> Written problem:
Put every line of the material below into a JSON list of strings, one string per line. Leave out the blank lines.

Text and item location entries
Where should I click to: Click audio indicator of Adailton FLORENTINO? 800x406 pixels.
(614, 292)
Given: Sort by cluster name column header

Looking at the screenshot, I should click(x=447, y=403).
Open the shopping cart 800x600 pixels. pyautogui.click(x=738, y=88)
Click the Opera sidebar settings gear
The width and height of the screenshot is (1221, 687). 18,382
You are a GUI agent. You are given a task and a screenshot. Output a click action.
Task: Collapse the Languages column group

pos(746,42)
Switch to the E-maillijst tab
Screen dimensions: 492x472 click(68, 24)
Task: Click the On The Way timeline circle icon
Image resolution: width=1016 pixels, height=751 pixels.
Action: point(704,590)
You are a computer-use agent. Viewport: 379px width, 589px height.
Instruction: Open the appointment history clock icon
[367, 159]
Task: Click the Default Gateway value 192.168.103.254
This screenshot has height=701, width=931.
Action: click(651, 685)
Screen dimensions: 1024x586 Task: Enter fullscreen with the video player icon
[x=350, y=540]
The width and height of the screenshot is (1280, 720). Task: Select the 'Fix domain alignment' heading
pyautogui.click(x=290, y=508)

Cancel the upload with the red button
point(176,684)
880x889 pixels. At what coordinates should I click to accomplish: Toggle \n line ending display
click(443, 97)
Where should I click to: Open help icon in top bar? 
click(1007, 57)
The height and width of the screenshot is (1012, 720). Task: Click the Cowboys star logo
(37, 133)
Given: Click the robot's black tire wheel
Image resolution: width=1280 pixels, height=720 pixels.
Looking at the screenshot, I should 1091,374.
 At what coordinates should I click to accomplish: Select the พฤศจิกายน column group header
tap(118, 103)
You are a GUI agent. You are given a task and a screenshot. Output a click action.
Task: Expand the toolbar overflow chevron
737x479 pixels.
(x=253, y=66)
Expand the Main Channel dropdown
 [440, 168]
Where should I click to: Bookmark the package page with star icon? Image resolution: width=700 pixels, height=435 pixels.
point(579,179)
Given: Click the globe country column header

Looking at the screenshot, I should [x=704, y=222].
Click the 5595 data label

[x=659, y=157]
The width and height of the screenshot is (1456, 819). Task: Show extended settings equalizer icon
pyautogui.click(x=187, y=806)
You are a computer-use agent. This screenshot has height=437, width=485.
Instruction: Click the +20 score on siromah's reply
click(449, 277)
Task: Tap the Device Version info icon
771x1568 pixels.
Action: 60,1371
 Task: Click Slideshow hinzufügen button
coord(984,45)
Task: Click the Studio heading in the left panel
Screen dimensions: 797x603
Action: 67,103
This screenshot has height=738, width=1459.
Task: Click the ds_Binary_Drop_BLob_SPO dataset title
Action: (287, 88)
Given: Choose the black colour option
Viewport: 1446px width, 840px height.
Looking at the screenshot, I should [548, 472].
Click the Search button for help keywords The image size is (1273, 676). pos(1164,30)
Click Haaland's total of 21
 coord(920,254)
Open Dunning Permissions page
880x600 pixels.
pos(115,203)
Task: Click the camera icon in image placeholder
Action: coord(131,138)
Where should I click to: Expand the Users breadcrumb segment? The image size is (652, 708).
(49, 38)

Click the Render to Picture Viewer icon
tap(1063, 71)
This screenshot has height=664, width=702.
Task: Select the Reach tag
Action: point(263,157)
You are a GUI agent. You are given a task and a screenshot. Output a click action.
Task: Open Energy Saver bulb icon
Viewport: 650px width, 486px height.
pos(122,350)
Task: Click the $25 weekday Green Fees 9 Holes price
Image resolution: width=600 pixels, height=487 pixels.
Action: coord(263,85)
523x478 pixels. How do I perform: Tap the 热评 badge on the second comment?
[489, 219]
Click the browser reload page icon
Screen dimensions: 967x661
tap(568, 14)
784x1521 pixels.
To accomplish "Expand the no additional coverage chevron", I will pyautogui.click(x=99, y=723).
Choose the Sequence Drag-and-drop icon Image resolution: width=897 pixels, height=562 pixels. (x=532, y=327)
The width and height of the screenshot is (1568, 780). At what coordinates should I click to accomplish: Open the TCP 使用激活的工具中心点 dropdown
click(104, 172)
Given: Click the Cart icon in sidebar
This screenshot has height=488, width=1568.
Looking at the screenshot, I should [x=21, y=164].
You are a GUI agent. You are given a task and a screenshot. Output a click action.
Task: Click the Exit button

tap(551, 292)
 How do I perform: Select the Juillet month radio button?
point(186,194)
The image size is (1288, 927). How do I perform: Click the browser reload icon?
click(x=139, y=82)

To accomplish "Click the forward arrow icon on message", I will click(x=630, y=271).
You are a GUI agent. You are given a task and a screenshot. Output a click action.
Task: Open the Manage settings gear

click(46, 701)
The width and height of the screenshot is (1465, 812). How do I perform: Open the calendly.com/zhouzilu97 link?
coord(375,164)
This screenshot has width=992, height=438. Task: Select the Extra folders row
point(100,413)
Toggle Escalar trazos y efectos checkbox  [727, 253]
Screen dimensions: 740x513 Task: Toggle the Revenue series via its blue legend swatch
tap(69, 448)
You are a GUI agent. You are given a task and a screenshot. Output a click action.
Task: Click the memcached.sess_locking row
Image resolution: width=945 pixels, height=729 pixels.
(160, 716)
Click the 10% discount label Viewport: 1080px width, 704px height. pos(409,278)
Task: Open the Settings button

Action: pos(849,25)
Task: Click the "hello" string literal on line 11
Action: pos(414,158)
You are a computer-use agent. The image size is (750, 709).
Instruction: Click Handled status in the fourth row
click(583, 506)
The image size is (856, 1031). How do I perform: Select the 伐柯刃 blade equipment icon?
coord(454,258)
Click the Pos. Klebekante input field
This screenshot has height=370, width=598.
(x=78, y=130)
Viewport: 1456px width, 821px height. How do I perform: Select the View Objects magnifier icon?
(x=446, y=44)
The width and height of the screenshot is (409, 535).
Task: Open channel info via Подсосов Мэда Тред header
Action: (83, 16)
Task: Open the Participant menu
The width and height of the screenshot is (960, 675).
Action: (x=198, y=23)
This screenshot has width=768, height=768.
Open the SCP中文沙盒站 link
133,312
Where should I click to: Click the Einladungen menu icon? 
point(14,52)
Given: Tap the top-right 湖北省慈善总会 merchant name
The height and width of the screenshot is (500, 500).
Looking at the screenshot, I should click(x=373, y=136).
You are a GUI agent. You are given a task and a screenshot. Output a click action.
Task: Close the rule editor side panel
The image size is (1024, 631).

> Solution for this task:
[
  "Where should I click to: Click audio indicator of Adailton FLORENTINO? 800x406 pixels.",
  "(614, 292)",
  "Given: Sort by cluster name column header",
  "Looking at the screenshot, I should click(x=447, y=403).",
  "Open the shopping cart 800x600 pixels. pyautogui.click(x=738, y=88)",
  "Click the Opera sidebar settings gear",
  "The width and height of the screenshot is (1221, 687). 18,382",
  "You are a GUI agent. You are given a task and a screenshot. Output a click action.",
  "Task: Collapse the Languages column group",
  "pos(746,42)",
  "Switch to the E-maillijst tab",
  "Screen dimensions: 492x472 click(68, 24)",
  "Task: Click the On The Way timeline circle icon",
  "Image resolution: width=1016 pixels, height=751 pixels.",
  "Action: point(704,590)",
  "You are a computer-use agent. Viewport: 379px width, 589px height.",
  "Instruction: Open the appointment history clock icon",
  "[367, 159]",
  "Task: Click the Default Gateway value 192.168.103.254",
  "This screenshot has height=701, width=931.",
  "Action: click(651, 685)",
  "Screen dimensions: 1024x586 Task: Enter fullscreen with the video player icon",
  "[x=350, y=540]",
  "The width and height of the screenshot is (1280, 720). Task: Select the 'Fix domain alignment' heading",
  "pyautogui.click(x=290, y=508)",
  "Cancel the upload with the red button",
  "point(176,684)",
  "880x889 pixels. At what coordinates should I click to accomplish: Toggle \\n line ending display",
  "click(443, 97)",
  "Where should I click to: Open help icon in top bar? ",
  "click(1007, 57)",
  "The height and width of the screenshot is (1012, 720). Task: Click the Cowboys star logo",
  "(37, 133)",
  "Given: Click the robot's black tire wheel",
  "Image resolution: width=1280 pixels, height=720 pixels.",
  "Looking at the screenshot, I should 1091,374.",
  " At what coordinates should I click to accomplish: Select the พฤศจิกายน column group header",
  "tap(118, 103)",
  "You are a GUI agent. You are given a task and a screenshot. Output a click action.",
  "Task: Expand the toolbar overflow chevron",
  "737x479 pixels.",
  "(x=253, y=66)",
  "Expand the Main Channel dropdown",
  " [440, 168]",
  "Where should I click to: Bookmark the package page with star icon? Image resolution: width=700 pixels, height=435 pixels.",
  "point(579,179)",
  "Given: Click the globe country column header",
  "Looking at the screenshot, I should [x=704, y=222].",
  "Click the 5595 data label",
  "[x=659, y=157]",
  "The width and height of the screenshot is (1456, 819). Task: Show extended settings equalizer icon",
  "pyautogui.click(x=187, y=806)",
  "You are a computer-use agent. This screenshot has height=437, width=485.",
  "Instruction: Click the +20 score on siromah's reply",
  "click(449, 277)",
  "Task: Tap the Device Version info icon",
  "771x1568 pixels.",
  "Action: 60,1371",
  " Task: Click Slideshow hinzufügen button",
  "coord(984,45)",
  "Task: Click the Studio heading in the left panel",
  "Screen dimensions: 797x603",
  "Action: 67,103",
  "This screenshot has height=738, width=1459.",
  "Task: Click the ds_Binary_Drop_BLob_SPO dataset title",
  "Action: (287, 88)",
  "Given: Choose the black colour option",
  "Viewport: 1446px width, 840px height.",
  "Looking at the screenshot, I should [548, 472].",
  "Click the Search button for help keywords The image size is (1273, 676). pos(1164,30)",
  "Click Haaland's total of 21",
  " coord(920,254)",
  "Open Dunning Permissions page",
  "880x600 pixels.",
  "pos(115,203)",
  "Task: Click the camera icon in image placeholder",
  "Action: coord(131,138)",
  "Where should I click to: Expand the Users breadcrumb segment? The image size is (652, 708).",
  "(49, 38)",
  "Click the Render to Picture Viewer icon",
  "tap(1063, 71)",
  "This screenshot has height=664, width=702.",
  "Task: Select the Reach tag",
  "Action: point(263,157)",
  "You are a GUI agent. You are given a task and a screenshot. Output a click action.",
  "Task: Open Energy Saver bulb icon",
  "Viewport: 650px width, 486px height.",
  "pos(122,350)",
  "Task: Click the $25 weekday Green Fees 9 Holes price",
  "Image resolution: width=600 pixels, height=487 pixels.",
  "Action: coord(263,85)",
  "523x478 pixels. How do I perform: Tap the 热评 badge on the second comment?",
  "[489, 219]",
  "Click the browser reload page icon",
  "Screen dimensions: 967x661",
  "tap(568, 14)",
  "784x1521 pixels.",
  "To accomplish \"Expand the no additional coverage chevron\", I will pyautogui.click(x=99, y=723).",
  "Choose the Sequence Drag-and-drop icon Image resolution: width=897 pixels, height=562 pixels. (x=532, y=327)",
  "The width and height of the screenshot is (1568, 780). At what coordinates should I click to accomplish: Open the TCP 使用激活的工具中心点 dropdown",
  "click(104, 172)",
  "Given: Click the Cart icon in sidebar",
  "This screenshot has height=488, width=1568.",
  "Looking at the screenshot, I should [x=21, y=164].",
  "You are a GUI agent. You are given a task and a screenshot. Output a click action.",
  "Task: Click the Exit button",
  "tap(551, 292)",
  " How do I perform: Select the Juillet month radio button?",
  "point(186,194)",
  "The image size is (1288, 927). How do I perform: Click the browser reload icon?",
  "click(x=139, y=82)",
  "To accomplish \"Click the forward arrow icon on message\", I will click(x=630, y=271).",
  "You are a GUI agent. You are given a task and a screenshot. Output a click action.",
  "Task: Open the Manage settings gear",
  "click(46, 701)",
  "The width and height of the screenshot is (1465, 812). How do I perform: Open the calendly.com/zhouzilu97 link?",
  "coord(375,164)",
  "This screenshot has width=992, height=438. Task: Select the Extra folders row",
  "point(100,413)",
  "Toggle Escalar trazos y efectos checkbox  [727, 253]",
  "Screen dimensions: 740x513 Task: Toggle the Revenue series via its blue legend swatch",
  "tap(69, 448)",
  "You are a GUI agent. You are given a task and a screenshot. Output a click action.",
  "Task: Click the memcached.sess_locking row",
  "Image resolution: width=945 pixels, height=729 pixels.",
  "(160, 716)",
  "Click the 10% discount label Viewport: 1080px width, 704px height. pos(409,278)",
  "Task: Open the Settings button",
  "Action: pos(849,25)",
  "Task: Click the \"hello\" string literal on line 11",
  "Action: pos(414,158)",
  "You are a computer-use agent. The image size is (750, 709).",
  "Instruction: Click Handled status in the fourth row",
  "click(583, 506)",
  "The image size is (856, 1031). How do I perform: Select the 伐柯刃 blade equipment icon?",
  "coord(454,258)",
  "Click the Pos. Klebekante input field",
  "This screenshot has height=370, width=598.",
  "(x=78, y=130)",
  "Viewport: 1456px width, 821px height. How do I perform: Select the View Objects magnifier icon?",
  "(x=446, y=44)",
  "The width and height of the screenshot is (409, 535).",
  "Task: Open channel info via Подсосов Мэда Тред header",
  "Action: (83, 16)",
  "Task: Open the Participant menu",
  "The width and height of the screenshot is (960, 675).",
  "Action: (x=198, y=23)",
  "This screenshot has width=768, height=768.",
  "Open the SCP中文沙盒站 link",
  "133,312",
  "Where should I click to: Click the Einladungen menu icon? ",
  "point(14,52)",
  "Given: Tap the top-right 湖北省慈善总会 merchant name",
  "The height and width of the screenshot is (500, 500).",
  "Looking at the screenshot, I should click(x=373, y=136).",
  "You are a GUI agent. You are given a task and a screenshot. Output a click action.",
  "Task: Close the rule editor side panel",
  "The image size is (1024, 631)."
]